Stated exercise A >>
Decide whether each statement below agrees with the legislative bulletin, answering yes or no and quoting the words of the bulletin that settle it. (i) The House did not meet in session this past week. (ii) The Senate voted to pass HB 557 this past week. (iii) Edelblut's donation to the Croydon legal fund came to light before he was confirmed.

Excerpted passage >>
──────
AFT-NH Legislative Bulletin, 2017-16

Share This

On the surface, there was not much activity in the State House this past week, as the House did not meet in session, while the Senate met briefly and considered only a small number of bills.  One quiet action taken by the Senate was to return back to the Committee on Education the so-called Croydon bill, HB 557.  This bill would permit local school boards to use public funds to send students to private, non-sectarian schools, rather than funding a public school or agreeing to send students to a neighboring public school.  For example, if a town lacks a public middle school, it can currently arrange to send students to a neighboring public middle school, but by the terms of HB557, the district could now use public funds to send students to private schools instead.  Keep in mind, private schools do not wish to come under the regulatory burdens already imposed upon public schools, so there is no certainty that with this proposed legislation, that all students would be eligible or accepted, nor that the private school would meet all the same standards as public schools.  In other words, it is another attempt to use public education funds for private benefit.  Remember also that it was discovered that Education Commissioner Edelblut had donated to the town’s legal fund to fight the NH Department of Education. Read more about Edelblut donation to Croydon at Edelblut Contribution to Croydon. This was not discovered until after Edelblut was confirmed.  The fate of the bill is not certain, as it may return to the Senate for a vote at some point during the month of May.  We shall keep a watchful eye upon it.
──────
Extracted material >>
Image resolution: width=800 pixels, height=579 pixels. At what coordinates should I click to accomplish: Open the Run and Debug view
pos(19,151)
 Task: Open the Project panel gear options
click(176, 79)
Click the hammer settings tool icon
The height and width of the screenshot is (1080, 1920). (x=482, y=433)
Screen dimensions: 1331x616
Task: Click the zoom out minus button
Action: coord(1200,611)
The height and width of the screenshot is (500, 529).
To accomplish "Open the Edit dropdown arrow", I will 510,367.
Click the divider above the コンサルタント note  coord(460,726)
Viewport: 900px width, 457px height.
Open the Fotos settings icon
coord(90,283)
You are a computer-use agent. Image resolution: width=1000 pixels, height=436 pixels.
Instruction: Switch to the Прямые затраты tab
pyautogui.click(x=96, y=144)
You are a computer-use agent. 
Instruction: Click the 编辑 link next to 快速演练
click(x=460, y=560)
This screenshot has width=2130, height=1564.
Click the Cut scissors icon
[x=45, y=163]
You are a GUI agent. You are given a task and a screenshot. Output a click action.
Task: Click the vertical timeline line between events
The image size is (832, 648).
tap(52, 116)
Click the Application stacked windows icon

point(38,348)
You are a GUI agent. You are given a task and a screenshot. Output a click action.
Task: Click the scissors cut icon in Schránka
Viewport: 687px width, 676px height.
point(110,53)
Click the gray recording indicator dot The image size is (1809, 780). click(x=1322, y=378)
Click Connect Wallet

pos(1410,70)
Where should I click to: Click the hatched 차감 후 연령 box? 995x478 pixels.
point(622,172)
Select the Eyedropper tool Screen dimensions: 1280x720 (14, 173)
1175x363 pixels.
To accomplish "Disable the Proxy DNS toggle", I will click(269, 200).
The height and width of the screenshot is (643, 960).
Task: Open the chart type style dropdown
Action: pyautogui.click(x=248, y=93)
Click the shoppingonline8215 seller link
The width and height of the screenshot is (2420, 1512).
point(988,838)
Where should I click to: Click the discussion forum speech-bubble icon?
──────
Stated exercise B >>
Copy out the records, everything from the line containing "Select the Eyedropper" down to the end of the records.

Full answer A >>
(i) Yes: "the House did not meet in session"
(ii) No: "One quiet action taken by the Senate was to return back to the Committee on Education the so-called Croydon bill, HB 557."
(iii) No: "This was not discovered until after Edelblut was confirmed."

Full answer B >>
Select the Eyedropper tool Screen dimensions: 1280x720 (14, 173)
1175x363 pixels.
To accomplish "Disable the Proxy DNS toggle", I will click(269, 200).
The height and width of the screenshot is (643, 960).
Task: Open the chart type style dropdown
Action: pyautogui.click(x=248, y=93)
Click the shoppingonline8215 seller link
The width and height of the screenshot is (2420, 1512).
point(988,838)
Where should I click to: Click the discussion forum speech-bubble icon?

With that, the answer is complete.